> YOUR GOAL
Repeat the records in full, exactly.

> INPUT MATERIAL
'''

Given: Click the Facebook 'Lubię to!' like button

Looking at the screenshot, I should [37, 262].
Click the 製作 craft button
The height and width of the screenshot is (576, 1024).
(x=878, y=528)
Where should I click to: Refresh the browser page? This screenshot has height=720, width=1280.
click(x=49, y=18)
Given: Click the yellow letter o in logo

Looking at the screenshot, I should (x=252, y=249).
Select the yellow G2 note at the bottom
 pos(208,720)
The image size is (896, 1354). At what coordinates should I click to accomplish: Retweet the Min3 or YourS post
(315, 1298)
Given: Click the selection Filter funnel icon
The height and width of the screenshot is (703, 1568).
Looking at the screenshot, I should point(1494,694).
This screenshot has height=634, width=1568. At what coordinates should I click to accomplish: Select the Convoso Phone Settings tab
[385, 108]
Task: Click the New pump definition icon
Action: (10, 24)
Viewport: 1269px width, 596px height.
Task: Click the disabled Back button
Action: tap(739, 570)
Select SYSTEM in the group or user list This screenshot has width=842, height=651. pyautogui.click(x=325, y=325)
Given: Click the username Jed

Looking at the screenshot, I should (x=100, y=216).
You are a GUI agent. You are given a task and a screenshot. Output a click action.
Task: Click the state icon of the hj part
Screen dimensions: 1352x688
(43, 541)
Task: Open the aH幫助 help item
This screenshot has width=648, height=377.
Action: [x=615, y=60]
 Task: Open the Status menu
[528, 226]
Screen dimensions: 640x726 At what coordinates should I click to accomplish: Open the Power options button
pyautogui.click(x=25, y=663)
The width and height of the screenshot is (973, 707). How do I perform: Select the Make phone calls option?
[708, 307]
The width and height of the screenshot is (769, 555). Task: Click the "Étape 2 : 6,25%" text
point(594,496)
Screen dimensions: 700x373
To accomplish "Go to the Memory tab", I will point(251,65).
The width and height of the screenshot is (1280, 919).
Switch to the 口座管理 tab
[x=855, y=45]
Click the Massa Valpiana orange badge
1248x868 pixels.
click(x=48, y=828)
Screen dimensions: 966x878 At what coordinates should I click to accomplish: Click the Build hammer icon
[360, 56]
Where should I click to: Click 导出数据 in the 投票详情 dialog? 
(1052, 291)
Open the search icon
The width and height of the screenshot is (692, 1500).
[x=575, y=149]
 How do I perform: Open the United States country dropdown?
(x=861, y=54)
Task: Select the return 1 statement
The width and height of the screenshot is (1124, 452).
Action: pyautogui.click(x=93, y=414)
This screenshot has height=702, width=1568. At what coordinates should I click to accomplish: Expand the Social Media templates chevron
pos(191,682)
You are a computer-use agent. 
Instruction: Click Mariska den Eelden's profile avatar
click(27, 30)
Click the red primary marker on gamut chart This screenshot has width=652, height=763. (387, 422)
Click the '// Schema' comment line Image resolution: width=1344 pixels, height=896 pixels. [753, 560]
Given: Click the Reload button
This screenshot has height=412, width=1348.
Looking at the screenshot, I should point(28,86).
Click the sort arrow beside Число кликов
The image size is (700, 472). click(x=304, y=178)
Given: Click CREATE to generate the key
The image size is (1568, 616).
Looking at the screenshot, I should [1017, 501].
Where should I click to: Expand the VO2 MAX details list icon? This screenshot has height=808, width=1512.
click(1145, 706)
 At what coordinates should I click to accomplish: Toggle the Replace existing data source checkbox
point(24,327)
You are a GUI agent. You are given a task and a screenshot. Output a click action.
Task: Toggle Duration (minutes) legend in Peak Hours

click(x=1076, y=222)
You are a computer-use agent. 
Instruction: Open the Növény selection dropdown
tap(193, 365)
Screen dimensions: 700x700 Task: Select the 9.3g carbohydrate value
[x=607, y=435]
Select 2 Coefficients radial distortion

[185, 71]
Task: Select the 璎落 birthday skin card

'''

> RESPONSE AREA
Given: Click the Facebook 'Lubię to!' like button

Looking at the screenshot, I should [37, 262].
Click the 製作 craft button
The height and width of the screenshot is (576, 1024).
(x=878, y=528)
Where should I click to: Refresh the browser page? This screenshot has height=720, width=1280.
click(x=49, y=18)
Given: Click the yellow letter o in logo

Looking at the screenshot, I should (x=252, y=249).
Select the yellow G2 note at the bottom
 pos(208,720)
The image size is (896, 1354). At what coordinates should I click to accomplish: Retweet the Min3 or YourS post
(315, 1298)
Given: Click the selection Filter funnel icon
The height and width of the screenshot is (703, 1568).
Looking at the screenshot, I should point(1494,694).
This screenshot has height=634, width=1568. At what coordinates should I click to accomplish: Select the Convoso Phone Settings tab
[385, 108]
Task: Click the New pump definition icon
Action: (10, 24)
Viewport: 1269px width, 596px height.
Task: Click the disabled Back button
Action: tap(739, 570)
Select SYSTEM in the group or user list This screenshot has width=842, height=651. pyautogui.click(x=325, y=325)
Given: Click the username Jed

Looking at the screenshot, I should (x=100, y=216).
You are a GUI agent. You are given a task and a screenshot. Output a click action.
Task: Click the state icon of the hj part
Screen dimensions: 1352x688
(43, 541)
Task: Open the aH幫助 help item
This screenshot has width=648, height=377.
Action: [x=615, y=60]
 Task: Open the Status menu
[528, 226]
Screen dimensions: 640x726 At what coordinates should I click to accomplish: Open the Power options button
pyautogui.click(x=25, y=663)
The width and height of the screenshot is (973, 707). How do I perform: Select the Make phone calls option?
[708, 307]
The width and height of the screenshot is (769, 555). Task: Click the "Étape 2 : 6,25%" text
point(594,496)
Screen dimensions: 700x373
To accomplish "Go to the Memory tab", I will point(251,65).
The width and height of the screenshot is (1280, 919).
Switch to the 口座管理 tab
[x=855, y=45]
Click the Massa Valpiana orange badge
1248x868 pixels.
click(x=48, y=828)
Screen dimensions: 966x878 At what coordinates should I click to accomplish: Click the Build hammer icon
[360, 56]
Where should I click to: Click 导出数据 in the 投票详情 dialog? 
(1052, 291)
Open the search icon
The width and height of the screenshot is (692, 1500).
[x=575, y=149]
 How do I perform: Open the United States country dropdown?
(x=861, y=54)
Task: Select the return 1 statement
The width and height of the screenshot is (1124, 452).
Action: pyautogui.click(x=93, y=414)
This screenshot has height=702, width=1568. At what coordinates should I click to accomplish: Expand the Social Media templates chevron
pos(191,682)
You are a computer-use agent. 
Instruction: Click Mariska den Eelden's profile avatar
click(27, 30)
Click the red primary marker on gamut chart This screenshot has width=652, height=763. (387, 422)
Click the '// Schema' comment line Image resolution: width=1344 pixels, height=896 pixels. [753, 560]
Given: Click the Reload button
This screenshot has height=412, width=1348.
Looking at the screenshot, I should point(28,86).
Click the sort arrow beside Число кликов
The image size is (700, 472). click(x=304, y=178)
Given: Click CREATE to generate the key
The image size is (1568, 616).
Looking at the screenshot, I should [1017, 501].
Where should I click to: Expand the VO2 MAX details list icon? This screenshot has height=808, width=1512.
click(1145, 706)
 At what coordinates should I click to accomplish: Toggle the Replace existing data source checkbox
point(24,327)
You are a GUI agent. You are given a task and a screenshot. Output a click action.
Task: Toggle Duration (minutes) legend in Peak Hours

click(x=1076, y=222)
You are a computer-use agent. 
Instruction: Open the Növény selection dropdown
tap(193, 365)
Screen dimensions: 700x700 Task: Select the 9.3g carbohydrate value
[x=607, y=435]
Select 2 Coefficients radial distortion

[185, 71]
Task: Select the 璎落 birthday skin card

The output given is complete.